The role of peer assessment in education has become of particular interest in recent years, mainly because of its potential benefits in improving student’s learning and benefits in time management by allowing teachers and tutors to use their time more efficiently to get the results of student’s assessments quicker. Peer assessment has also relevant in the context of distance learning and massive open online courses (MOOCs).

The discipline of architecture is dominated by an artistic language that has its own way of being discussed and applied. The architecture project analysis and criticism goes beyond the technical components and programme requirements that need to be fulfilled. Dominating the architecture language is an essential tool in the architect’s toolbox. In this context peer assessment activities can help them develop skills early in their undergraduate education.

In this work we show how peer assessment acts as a formative activity in architecture teaching. Peer assessment leads the students to develop critical and higher order thinking processes that are fundamental for the analysis of architecture projects. The applicability of this strategy to massive open online education systems has to be considered as the heterogeneous and unsupervised environment requires confidence in the usefulness of this approach. To study this we designed a local experiment to investigate the role of peer experiment in architecture teaching.

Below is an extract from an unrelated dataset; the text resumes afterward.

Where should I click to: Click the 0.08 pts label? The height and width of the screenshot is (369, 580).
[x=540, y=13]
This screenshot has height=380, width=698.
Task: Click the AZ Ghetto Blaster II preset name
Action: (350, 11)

This experiment showed that students reacted positively to the peer assessment exercise and looked forward to participating when it was announced. Previously to the assessment students felt engaged by the responsibility of marking their colleagues. Subsequently to the first iteration of the peer assessment, professors registered that students used elements of the qualitative assessment in their architecture discourse, and tried to answer the criticisms pointed to their projects by their colleagues. This led their work in directions some hadn’t considered before.

The marks awarded by the students are in good agreement with the final scores awarded by the professors. Only in 5 cases the average score of the peer assessment differed more than 10% from marks given by the professors. It was also observed that the professor’s marks where slightly higher than the average of the peer marking. No correlation was observed between the marks given by a student as marker and the final score given to that student by the professors.

The data produced in this experiment shows peer assessment as a feedback mechanism in the construction of a critical thought process and in the development of an architectural discourse. Also it shows that students tend to mark their colleagues with great accuracy. Both of these results are of great importance for possible application of peer assessment strategies to massive open online courses and distance education.